Why Online Tracking Is Getting Creepier

June 13th, 2014

Via: Pro Publica:

The marketers that follow you around the web are getting nosier.

Currently, many companies track where users go on the Web—often through cookies—in order to display customized ads. That’s why if you look at a pair of shoes on one site, ads for those shoes may follow you around the Web.

But online marketers are increasingly seeking to track users offline, as well, by collecting data about people’s offline habits—such as recent purchases, where you live, how many kids you have, and what kind of car you drive.

Here’s how it works, according to some revealing marketing literature we came across from digital marketing firm LiveRamp…

3 Responses to “Why Online Tracking Is Getting Creepier”

  1. JWSmythe says:

    I can confirm that online and offline association of your personal information is done. It’s been done for years. Store cards, surveys, magazine subscriptions, public records (buy a house, car, enroll your kids in school), apply for store credit, buy or use credit cards, have a phone, . If there’s a little bit of data to associate record A with B, they’ll tie them together.

    Some of those associations are amazingly loose, and some companies put pieces of data together that don’t actually go together.

    Pretty much, assume anyone asking for anything more than cash for product is datamining.

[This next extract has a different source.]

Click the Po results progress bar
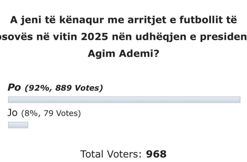click(x=124, y=100)
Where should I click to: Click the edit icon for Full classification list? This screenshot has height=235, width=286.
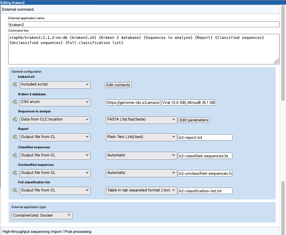(14, 191)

    You can totally screw them up though. I use a few different names, depending on how much they really need to know. Does some web site really need *my* name, city/state/country, email address, DOB? No. They need one of my online names, and one of my throwaway email addresses, because sure as hell they’ll send me an email to confirm that address is me.

    Ya Kevin, I’m pretty sure I lied on most of the registration info for here too. 🙂 I’m confident you weren’t datamining me. It’s just out of habit now.

  2. Kevin says:

    You suggest that making aliases on the web does something to protect your privacy, which is absurd, and I think you know that.

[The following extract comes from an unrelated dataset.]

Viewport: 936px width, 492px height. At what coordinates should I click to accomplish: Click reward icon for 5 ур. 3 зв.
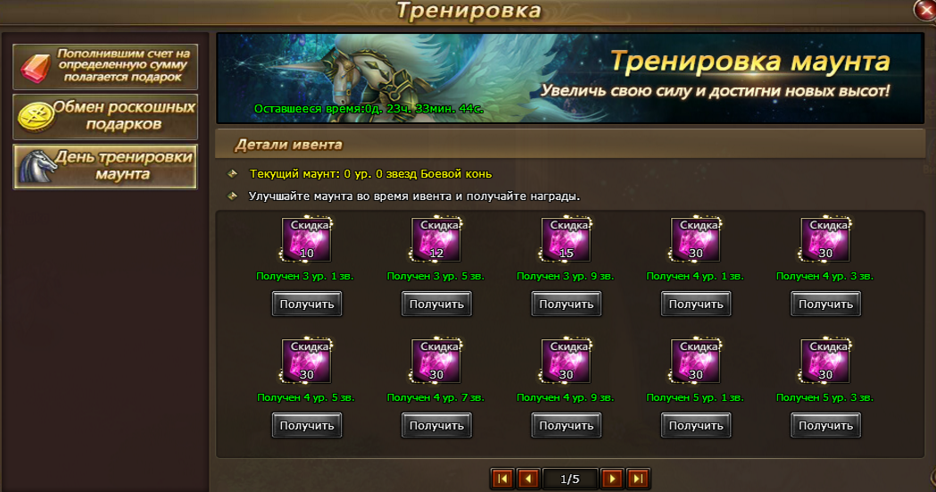825,361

    People reading need to know that making aliases on the web does nothing to keep corporate and federal systems from tracking them.

  3. Windhorse says:

    The project will determine “the critical mass (tipping point)” of social contagians by studying their “digital traces” in the cases of “the 2011 Egyptian revolution, the 2011 Russian Duma elections, the 2012 Nigerian fuel subsidy crisis and the 2013 Gazi park protests in Turkey.”

    Twitter posts and conversations will be examined “to identify individuals mobilised in a social contagion and when they become mobilised.”

    I love it…”Contagions”…like …er..zombies?